In 2017 the Moko‘ero Nui Nature Reserve was established on the western side of the island, protecting 120 hectares of coastal forest.

===Fauna===
Endemic birds include the Pacific imperial pigeon, chattering kingfisher, and lilac-crowned fruit dove. The Atiu swiftlet or kopeka (Aerodramus sawtelli), a bird which uses echo-location, is found only on Atiu and nests inside Anatakitaki Cave. Subfossil remains show that the Polynesian ground dove, Polynesian imperial pigeon, and Kuhl's lorikeet (Rimatara lorikeet, Vini kuhlii) were all at one stage extant on Atiu before being extirpated.

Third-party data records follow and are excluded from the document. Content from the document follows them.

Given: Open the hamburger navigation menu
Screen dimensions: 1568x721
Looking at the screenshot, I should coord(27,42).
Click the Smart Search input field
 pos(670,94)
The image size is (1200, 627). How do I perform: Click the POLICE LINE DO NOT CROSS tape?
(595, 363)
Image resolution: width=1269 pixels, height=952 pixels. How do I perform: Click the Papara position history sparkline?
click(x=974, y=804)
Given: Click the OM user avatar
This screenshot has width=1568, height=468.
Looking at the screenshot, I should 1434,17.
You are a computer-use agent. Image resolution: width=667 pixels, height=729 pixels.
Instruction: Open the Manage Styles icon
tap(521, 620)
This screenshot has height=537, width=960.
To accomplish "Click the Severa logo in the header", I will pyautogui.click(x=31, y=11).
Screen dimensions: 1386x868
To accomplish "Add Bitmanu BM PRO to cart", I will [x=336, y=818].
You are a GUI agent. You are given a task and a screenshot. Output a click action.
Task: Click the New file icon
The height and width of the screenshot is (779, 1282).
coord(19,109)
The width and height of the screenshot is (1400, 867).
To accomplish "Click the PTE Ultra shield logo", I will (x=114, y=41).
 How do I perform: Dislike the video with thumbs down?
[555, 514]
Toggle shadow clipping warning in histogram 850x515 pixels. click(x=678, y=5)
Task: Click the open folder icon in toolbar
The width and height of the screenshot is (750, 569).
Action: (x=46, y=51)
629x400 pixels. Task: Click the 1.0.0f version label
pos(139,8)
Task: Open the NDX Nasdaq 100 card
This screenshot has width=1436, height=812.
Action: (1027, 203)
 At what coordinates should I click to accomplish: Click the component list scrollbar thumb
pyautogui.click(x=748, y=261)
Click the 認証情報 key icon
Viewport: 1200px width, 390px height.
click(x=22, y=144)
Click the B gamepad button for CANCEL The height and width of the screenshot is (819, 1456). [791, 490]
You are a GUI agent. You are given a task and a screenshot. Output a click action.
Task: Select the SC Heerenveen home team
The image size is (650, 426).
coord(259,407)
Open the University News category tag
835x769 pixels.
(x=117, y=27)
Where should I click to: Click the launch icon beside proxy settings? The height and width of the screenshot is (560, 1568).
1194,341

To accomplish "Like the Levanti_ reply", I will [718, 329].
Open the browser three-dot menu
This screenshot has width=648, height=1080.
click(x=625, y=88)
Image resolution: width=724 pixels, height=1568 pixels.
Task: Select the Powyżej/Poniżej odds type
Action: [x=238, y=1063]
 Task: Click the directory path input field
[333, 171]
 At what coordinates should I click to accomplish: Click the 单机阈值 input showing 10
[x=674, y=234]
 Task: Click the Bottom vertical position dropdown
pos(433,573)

Because the island is free of black rats, it was chosen as a site for reintroduction of the Rarotonga monarch in 2001, and Kuhl's lorikeet in 2007. The latter has since become well-established, with a population of over 400 individuals.

The common myna was introduced in 1915 in an effort to control the Coconut Stick-insect and has since become a major pest. In 2009 an eradication campaign was launched, involving trapping, poisoning and shooting. The bird was eradicated from the island in 2014, leading to an outbreak of stick insects in 2016.

The island has been designated an Important Bird Area (IBA) by BirdLife International.